KARONGI/MUSANZE – Residents donated household items and built houses for vulnerable Genocide survivors in Karongi and Musanze districts as part of activities to mark the reconciliation week which ended yesterday.
Speaking at a function to mark the end of the activities in Karongi, Marie Claire Mukabishaka, a representative from the National Unity and Reconciliation Commission (NURC), urged residents to embrace unity.
“In the aftermath of Genocide, the local population has been fundamental in fostering unity and you should all take it as a personal responsibility,” Mukabishaka told residents who had turned up for the event.
She urged them to form unity and reconciliation clubs in which issues and activities pertaining to unity and reconciliation would be discussed and collectively implemented.
Mukabishaka challenged local leaders in the region to put behind their differences and tirelessly work for the development of the nation.
Residents were also commended for the intensified efforts and activities that are always done in regard to national unity such as Gacaca which will soon end.
Meanwhile, in Musanze district, at least one vulnerable person in every cell was given funds and other necessary materials to economically empower them.

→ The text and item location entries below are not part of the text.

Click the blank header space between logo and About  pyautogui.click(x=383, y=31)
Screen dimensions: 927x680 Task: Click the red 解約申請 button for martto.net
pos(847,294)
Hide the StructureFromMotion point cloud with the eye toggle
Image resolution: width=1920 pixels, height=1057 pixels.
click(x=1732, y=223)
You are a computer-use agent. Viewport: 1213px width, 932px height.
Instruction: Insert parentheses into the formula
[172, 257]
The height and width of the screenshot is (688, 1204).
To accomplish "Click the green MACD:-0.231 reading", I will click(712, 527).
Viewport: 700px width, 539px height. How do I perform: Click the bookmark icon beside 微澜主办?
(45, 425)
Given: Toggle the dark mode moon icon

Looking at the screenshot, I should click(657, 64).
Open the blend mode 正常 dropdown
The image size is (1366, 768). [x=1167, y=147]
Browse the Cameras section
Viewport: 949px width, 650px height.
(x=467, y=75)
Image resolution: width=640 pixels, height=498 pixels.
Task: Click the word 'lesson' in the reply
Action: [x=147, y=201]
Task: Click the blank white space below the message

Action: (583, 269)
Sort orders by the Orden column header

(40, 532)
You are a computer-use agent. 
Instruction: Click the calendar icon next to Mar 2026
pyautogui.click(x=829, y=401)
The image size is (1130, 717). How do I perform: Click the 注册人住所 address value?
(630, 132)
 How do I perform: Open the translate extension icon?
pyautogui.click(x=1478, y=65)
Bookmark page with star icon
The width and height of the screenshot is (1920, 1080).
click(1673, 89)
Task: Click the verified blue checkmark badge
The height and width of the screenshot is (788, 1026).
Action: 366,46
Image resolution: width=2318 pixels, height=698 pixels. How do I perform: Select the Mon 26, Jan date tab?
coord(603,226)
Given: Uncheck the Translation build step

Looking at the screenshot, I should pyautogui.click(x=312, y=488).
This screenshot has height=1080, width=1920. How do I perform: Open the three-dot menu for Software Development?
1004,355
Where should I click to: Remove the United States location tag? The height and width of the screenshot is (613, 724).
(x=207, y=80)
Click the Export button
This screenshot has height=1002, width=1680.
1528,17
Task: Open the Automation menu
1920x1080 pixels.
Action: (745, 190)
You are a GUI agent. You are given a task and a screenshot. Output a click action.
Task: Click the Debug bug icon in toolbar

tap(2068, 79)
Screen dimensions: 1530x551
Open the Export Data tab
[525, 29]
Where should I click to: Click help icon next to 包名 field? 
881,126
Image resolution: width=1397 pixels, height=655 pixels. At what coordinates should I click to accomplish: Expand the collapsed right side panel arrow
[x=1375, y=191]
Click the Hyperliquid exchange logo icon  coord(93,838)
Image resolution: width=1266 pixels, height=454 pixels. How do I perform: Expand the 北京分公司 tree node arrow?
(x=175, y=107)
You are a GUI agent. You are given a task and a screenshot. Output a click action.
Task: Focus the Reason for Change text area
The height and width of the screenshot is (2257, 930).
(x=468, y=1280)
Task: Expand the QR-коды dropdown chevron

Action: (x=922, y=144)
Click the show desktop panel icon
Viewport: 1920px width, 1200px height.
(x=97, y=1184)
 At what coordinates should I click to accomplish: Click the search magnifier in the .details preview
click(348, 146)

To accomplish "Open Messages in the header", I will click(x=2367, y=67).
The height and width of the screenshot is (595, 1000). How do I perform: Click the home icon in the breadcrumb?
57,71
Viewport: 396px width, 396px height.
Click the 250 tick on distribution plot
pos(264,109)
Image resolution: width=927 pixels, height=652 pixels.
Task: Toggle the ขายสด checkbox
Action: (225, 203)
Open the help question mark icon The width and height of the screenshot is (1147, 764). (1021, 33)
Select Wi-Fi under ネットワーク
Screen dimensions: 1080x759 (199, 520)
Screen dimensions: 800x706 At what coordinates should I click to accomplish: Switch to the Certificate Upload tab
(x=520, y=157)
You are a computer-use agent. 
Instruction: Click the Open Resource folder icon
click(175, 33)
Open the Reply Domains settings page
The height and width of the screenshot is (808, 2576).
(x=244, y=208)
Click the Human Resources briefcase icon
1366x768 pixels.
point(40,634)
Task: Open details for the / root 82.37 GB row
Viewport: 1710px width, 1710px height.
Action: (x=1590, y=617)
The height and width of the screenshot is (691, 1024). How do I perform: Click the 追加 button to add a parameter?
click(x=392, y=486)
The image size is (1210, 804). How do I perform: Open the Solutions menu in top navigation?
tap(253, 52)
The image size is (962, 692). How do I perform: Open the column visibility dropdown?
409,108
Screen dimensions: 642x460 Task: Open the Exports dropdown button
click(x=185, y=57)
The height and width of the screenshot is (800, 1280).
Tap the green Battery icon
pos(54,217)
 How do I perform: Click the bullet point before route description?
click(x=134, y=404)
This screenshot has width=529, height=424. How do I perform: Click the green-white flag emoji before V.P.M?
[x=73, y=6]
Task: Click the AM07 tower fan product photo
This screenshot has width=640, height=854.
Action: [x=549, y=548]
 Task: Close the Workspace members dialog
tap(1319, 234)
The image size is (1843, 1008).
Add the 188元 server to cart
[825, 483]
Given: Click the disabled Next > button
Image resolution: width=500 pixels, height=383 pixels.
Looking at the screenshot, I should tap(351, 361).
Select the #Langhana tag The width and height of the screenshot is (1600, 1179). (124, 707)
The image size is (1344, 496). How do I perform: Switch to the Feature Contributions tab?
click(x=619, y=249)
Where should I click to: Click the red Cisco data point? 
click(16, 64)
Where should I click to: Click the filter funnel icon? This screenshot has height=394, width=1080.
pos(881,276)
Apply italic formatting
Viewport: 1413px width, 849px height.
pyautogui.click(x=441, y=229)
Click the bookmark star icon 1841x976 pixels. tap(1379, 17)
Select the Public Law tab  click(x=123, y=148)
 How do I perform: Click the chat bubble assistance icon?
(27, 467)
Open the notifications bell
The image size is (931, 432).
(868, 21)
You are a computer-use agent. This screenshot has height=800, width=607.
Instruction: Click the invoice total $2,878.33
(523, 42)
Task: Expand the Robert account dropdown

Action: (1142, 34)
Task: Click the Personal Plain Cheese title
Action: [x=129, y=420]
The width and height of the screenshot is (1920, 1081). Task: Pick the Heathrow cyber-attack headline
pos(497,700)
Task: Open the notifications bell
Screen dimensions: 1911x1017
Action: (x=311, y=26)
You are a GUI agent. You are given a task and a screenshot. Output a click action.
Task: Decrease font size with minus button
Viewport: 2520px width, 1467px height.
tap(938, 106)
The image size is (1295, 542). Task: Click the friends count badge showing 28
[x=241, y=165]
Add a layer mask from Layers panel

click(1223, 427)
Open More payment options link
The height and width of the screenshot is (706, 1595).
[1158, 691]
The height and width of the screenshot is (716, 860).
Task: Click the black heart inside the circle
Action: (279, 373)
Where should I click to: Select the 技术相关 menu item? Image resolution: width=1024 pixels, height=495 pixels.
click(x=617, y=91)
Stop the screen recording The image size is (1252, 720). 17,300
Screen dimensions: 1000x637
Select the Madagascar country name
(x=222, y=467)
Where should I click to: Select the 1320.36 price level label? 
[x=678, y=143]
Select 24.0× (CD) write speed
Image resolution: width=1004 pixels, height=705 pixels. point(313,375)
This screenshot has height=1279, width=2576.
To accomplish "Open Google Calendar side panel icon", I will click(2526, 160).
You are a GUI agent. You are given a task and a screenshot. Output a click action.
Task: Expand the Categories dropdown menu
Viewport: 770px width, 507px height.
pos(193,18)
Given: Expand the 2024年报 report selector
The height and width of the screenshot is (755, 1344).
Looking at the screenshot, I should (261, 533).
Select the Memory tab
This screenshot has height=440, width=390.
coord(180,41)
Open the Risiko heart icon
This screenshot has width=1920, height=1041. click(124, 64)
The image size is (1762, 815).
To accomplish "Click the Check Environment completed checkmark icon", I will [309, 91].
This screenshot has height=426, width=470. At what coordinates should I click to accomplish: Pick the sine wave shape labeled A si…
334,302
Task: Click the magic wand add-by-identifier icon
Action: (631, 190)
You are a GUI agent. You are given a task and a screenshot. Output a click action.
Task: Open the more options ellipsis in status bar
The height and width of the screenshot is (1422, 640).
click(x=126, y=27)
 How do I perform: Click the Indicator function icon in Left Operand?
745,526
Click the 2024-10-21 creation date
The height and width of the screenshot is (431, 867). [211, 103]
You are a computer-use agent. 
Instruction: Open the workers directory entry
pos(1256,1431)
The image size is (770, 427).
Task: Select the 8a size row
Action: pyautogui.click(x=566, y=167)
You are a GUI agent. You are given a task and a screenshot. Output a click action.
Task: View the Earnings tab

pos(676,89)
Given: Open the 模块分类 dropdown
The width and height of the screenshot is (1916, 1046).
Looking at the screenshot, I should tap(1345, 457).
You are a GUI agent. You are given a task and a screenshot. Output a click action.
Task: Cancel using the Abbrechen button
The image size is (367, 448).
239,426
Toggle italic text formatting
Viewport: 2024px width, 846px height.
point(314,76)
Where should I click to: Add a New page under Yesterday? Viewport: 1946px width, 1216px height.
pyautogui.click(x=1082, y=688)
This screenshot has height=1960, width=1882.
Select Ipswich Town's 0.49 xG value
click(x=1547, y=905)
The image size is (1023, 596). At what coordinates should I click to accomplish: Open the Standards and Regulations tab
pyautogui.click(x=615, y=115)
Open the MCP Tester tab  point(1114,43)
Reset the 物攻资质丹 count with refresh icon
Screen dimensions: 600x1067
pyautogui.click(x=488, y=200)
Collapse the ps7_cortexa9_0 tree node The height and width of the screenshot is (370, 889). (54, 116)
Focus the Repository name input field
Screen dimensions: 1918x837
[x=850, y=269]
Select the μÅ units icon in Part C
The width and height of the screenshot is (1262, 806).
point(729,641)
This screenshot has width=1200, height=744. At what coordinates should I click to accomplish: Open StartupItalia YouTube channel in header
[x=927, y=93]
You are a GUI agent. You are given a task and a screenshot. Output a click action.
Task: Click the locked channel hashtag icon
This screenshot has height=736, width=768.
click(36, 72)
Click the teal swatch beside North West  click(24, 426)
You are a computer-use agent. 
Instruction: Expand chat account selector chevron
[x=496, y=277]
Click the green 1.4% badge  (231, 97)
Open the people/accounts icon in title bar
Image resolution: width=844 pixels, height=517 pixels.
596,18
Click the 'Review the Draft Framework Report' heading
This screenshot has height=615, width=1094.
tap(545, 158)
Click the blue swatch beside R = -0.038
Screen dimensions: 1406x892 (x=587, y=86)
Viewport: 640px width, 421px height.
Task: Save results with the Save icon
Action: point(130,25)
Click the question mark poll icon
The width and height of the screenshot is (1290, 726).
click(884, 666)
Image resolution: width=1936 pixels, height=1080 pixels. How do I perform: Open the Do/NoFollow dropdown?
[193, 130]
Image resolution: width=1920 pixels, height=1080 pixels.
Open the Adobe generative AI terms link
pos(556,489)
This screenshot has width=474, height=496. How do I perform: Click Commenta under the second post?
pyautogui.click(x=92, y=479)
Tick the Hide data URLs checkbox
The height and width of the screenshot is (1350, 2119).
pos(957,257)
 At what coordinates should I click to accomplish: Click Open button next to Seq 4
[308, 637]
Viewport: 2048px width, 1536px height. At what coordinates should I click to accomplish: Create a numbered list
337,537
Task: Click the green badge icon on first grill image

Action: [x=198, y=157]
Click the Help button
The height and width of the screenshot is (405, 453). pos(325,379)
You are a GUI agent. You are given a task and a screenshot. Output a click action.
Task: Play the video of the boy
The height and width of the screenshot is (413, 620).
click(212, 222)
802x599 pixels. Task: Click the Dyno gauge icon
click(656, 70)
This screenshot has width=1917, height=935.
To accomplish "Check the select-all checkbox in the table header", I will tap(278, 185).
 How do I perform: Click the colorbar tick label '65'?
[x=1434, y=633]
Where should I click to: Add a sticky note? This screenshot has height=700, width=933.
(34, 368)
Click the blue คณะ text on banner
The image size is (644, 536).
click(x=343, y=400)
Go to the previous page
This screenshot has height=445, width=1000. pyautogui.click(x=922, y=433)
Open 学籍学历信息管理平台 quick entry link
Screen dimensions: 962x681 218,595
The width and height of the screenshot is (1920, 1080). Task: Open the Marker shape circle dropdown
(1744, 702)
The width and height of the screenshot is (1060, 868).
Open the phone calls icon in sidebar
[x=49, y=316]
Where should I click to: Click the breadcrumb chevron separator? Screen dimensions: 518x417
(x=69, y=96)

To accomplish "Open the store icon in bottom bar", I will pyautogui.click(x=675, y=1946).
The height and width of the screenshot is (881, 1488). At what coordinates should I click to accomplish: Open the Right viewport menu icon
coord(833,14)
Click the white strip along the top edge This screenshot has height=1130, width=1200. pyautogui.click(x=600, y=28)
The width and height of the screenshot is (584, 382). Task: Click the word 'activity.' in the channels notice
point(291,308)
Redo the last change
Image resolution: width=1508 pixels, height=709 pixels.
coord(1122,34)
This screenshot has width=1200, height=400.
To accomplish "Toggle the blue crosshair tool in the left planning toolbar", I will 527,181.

The NURC commended Susa village for being exemplary in fostering unity and peaceful co-existence.
Susa village has over 70 families of different categories including the poor genocide survivors, ex-combatants living with disability, the recent returnees from Tanzania, and other vulnerable groups living together in harmony.
Speaking to the residents, William Ntidendereza, of NURC urged them to always sort out their differences amicably.
Félicien Rwakibibi, the district mobiliser for unity and reconciliation said the reconciliation week served to address sources of conflicts.
In Gakenke district, residents were urged to shun ethnic ideology and to expose whoever harbours the vice.